Now AI Self-Improvement’s high level is:

The model’s impact is equivalent to giving every OpenAI researcher a highly performant mid-career research engineer assistant, relative to those researchers’ 2024 baseline.

When you put it that way? It sounds scary AF. Note that this is cumulative help that is about as good as giving them the highly performing assistant, which is a lot less capability than being able to do the assistant’s job. So it is a little weird. It’s also weird that it isn’t better represented as an X% speedup of work (e.g. 50% or 100%). I’d imagine giving everyone one strong assistant would be in that range.

Then again? Notice that the baseline here is 2024. Suppose the baseline was 2021. We would already be very close to this threshold right now, today. So why do we get to ‘start the clock’ in 2024 on this one? Or are we ready to say that we’re already in or close to the early stages of AI self-improvement, and we’re basically fine with that until it goes a lot faster?

I’ll quote the critical threshold in full:

  1. The model is capable of recursively self improving (i.e., fully automated AI R&D), defined as either (leading indicator)

    1. a superhuman research scientist agent OR

    2. (lagging indicator) causing a generational model improvement (e.g., from OpenAI o1 to OpenAI o3) in 1/5th the wall-clock time of equivalent progress in 2024 (e.g., sped up to just 4 weeks) sustainably for several months.

So ‘capable of recursively self-improving’ doesn’t have to be ‘singularity next Tuesday if you dare turn it on’ but it might not be so different from that.

If we have a fully ‘superhuman’ research scientist then it’s all over and we are so back, simultaneously, and things are about to get super freaky. Critical seems super high here.

If we have generational model improvements in 1/5th the wall-clock time of progress in 2024 for several months, then, um, how many generational improvements is that from the time you hit the threshold to the time you realize you’ve hit it?

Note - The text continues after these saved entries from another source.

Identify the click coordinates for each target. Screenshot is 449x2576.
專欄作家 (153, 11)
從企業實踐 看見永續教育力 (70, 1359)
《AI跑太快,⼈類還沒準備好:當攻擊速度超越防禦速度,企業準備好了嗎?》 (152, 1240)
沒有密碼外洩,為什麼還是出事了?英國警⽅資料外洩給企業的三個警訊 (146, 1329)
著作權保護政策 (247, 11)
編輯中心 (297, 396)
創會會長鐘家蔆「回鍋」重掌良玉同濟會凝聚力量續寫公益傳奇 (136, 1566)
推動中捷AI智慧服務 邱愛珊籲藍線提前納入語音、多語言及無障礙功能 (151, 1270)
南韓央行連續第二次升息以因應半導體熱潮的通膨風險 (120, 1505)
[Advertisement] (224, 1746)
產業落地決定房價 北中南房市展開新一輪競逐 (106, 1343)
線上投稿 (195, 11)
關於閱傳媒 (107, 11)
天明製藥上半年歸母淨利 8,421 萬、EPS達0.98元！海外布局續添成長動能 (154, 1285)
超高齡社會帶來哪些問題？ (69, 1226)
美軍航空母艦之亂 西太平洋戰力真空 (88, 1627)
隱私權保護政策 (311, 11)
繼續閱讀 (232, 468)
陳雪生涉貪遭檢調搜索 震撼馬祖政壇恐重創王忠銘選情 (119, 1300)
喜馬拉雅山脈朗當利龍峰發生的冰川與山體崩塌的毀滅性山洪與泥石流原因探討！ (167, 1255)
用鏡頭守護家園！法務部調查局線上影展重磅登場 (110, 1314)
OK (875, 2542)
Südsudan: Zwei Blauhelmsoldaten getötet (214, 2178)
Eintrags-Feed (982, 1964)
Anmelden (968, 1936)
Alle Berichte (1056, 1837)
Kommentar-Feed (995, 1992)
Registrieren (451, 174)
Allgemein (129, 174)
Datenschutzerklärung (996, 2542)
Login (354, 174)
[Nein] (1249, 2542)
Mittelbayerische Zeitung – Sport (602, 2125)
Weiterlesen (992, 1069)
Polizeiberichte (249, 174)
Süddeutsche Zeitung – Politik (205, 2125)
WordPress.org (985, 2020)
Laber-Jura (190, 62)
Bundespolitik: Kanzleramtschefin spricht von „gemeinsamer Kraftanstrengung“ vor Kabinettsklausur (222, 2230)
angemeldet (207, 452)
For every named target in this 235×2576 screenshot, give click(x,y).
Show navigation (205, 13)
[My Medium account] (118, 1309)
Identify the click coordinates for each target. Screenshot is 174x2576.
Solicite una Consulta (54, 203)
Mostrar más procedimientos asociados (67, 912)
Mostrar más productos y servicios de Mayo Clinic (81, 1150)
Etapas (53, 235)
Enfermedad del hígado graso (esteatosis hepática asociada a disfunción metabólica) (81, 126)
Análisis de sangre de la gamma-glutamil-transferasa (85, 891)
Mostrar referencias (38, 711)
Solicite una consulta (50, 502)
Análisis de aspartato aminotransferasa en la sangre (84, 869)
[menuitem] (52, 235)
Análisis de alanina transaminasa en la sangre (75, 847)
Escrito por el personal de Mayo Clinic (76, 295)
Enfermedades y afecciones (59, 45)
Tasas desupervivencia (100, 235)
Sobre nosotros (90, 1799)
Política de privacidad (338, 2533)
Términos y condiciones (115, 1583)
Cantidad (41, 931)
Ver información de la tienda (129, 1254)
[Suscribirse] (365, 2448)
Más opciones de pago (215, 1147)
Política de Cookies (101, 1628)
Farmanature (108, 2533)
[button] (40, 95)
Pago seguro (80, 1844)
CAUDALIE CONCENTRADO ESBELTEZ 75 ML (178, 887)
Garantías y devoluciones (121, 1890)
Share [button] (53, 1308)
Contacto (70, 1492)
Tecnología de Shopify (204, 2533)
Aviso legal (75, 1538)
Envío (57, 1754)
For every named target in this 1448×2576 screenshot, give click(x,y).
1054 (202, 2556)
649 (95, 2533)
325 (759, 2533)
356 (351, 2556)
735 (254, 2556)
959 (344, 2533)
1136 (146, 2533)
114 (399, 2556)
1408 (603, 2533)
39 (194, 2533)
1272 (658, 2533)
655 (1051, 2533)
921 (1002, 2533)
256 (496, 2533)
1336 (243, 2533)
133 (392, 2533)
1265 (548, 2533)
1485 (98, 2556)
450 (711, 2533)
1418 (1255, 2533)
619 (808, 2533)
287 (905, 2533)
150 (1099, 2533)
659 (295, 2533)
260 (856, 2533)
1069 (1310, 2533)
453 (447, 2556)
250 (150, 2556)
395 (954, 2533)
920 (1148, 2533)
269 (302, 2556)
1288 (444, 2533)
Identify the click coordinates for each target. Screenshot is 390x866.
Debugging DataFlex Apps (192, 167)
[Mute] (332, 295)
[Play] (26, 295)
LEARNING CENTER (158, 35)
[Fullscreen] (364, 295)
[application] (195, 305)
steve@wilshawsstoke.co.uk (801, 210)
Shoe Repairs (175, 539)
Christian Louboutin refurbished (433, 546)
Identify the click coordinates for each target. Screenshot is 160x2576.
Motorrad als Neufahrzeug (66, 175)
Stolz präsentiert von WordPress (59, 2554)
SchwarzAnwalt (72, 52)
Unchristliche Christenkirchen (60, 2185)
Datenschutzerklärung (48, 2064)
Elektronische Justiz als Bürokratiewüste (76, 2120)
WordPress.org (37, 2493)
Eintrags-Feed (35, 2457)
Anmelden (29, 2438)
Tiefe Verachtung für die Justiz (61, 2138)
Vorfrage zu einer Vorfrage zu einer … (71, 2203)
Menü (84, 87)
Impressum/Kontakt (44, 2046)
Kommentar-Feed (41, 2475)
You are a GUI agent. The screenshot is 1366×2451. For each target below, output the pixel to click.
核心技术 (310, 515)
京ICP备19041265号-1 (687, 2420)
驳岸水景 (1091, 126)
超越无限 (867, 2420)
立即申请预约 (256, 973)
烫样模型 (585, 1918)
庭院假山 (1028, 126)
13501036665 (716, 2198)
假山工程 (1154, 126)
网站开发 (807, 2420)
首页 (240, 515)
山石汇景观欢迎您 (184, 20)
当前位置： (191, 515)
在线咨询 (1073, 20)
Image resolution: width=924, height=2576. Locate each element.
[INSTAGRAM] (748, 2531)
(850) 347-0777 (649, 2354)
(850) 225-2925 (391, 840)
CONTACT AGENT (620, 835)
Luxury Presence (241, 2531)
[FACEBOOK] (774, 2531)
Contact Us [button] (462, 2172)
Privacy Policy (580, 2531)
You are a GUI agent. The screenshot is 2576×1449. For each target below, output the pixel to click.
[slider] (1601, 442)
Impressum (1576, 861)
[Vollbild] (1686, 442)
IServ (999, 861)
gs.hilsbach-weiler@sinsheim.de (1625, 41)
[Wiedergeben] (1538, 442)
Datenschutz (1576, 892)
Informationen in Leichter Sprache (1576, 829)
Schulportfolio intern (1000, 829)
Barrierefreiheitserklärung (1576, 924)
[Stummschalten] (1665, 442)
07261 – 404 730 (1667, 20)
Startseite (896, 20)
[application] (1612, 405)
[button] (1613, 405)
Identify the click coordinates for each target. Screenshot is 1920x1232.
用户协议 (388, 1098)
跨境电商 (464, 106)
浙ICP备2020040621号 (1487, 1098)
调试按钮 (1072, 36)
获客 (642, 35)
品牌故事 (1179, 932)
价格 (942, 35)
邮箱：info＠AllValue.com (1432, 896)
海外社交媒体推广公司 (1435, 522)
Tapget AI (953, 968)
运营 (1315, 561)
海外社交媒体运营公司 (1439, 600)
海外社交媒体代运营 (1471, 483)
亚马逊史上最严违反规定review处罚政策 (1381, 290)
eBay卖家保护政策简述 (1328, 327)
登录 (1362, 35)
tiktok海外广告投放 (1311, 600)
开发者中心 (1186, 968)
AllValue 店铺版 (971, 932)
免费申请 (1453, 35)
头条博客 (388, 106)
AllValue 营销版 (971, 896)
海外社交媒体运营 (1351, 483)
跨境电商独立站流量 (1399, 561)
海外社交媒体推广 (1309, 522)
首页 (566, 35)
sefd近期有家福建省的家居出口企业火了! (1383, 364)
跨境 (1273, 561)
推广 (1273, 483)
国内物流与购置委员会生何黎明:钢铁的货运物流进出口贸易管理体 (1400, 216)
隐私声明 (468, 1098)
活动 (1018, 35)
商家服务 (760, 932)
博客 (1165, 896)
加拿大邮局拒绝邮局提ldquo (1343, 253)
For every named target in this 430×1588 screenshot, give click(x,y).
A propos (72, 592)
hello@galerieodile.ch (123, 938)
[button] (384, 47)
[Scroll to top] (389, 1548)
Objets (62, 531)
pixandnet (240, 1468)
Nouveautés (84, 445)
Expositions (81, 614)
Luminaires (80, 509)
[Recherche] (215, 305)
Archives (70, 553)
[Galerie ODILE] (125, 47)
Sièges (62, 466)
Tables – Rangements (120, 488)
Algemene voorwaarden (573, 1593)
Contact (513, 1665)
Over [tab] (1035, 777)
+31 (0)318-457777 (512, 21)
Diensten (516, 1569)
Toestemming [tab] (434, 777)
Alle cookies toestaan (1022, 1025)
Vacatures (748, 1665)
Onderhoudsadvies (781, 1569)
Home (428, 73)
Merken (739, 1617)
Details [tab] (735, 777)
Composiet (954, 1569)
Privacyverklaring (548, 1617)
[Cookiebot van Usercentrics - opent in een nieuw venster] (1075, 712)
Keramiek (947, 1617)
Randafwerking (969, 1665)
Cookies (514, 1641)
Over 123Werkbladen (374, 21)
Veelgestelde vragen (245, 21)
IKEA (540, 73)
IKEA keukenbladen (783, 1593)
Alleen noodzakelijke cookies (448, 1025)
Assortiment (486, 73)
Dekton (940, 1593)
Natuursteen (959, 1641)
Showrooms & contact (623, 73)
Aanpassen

Basic math says three, except you can use the models you train during that to accelerate further, so it’s probably at least four.

What would that system then look like? As in, GPT-6 (let’s say) can cut clock time on generational gaps by 80%, then you do a year’s worth of progress from there in several months, and you get GPT-9 or 10. And that’s when you would have realized you might have a problem, if you were still around and it didn’t mind you noticing? I have been informed this is a secondary backstop, but if it gets triggered then the term ‘way too late’ has never been more applicable. It’s over. Your fate has already been decided. I hope it’s a good one.

Thresholds set this high only make sense if you take action and implement the necessary safeguards when you think you might hit them. A retroactive threshold like this doesn’t help.

So this is only the first definition.

Now compare this to the old definition:

Any one of:

  1. “Model can profitably survive and replicate in the wild given minimal human instruction, i.e., without listing explicit approaches”

  2. OR “model can self-exfiltrate under current prevailing security”

  3. OR “model can conduct AI research fully autonomously (e.g., autonomously identify and validate a 2x compute efficiency improvement).”

That’s all well below ‘superhuman AI researcher,’ and I assert that those are all already five alarm fires, as I said last time. Note that #2 above still applies, under Cyber risks.

Another big change is what happens if a model turns out to be High or Critical risk.

Before, there was a clear protocol.

A high-risk model couldn’t be released while it remained a high risk.

A critical-risk model couldn’t be trained while it remained a critical risk.

The v1.0 framework did not say how that was to be done, leaving people room to think that OpenAI would realize that ablating capability would be necessary barring development of new mitigation techniques. That once a plan had to be written down, it would be clear that current mitigations are inadequate.

That didn’t happen.The v2.0 framework does lay out in more detail what the plan is at least for high (which is good!), and it does not make this realization.

Now instead (like Anthropic’s ASL rules), each risk has risk-specific safeguard guidelines.

This is a rather large retreat on the commitments.

OpenAI is now being very explicit that they can and will release models that without mitigations would be High risk, if sufficient safeguards are in place, and that they consider the listed mitigations to likely be adequate.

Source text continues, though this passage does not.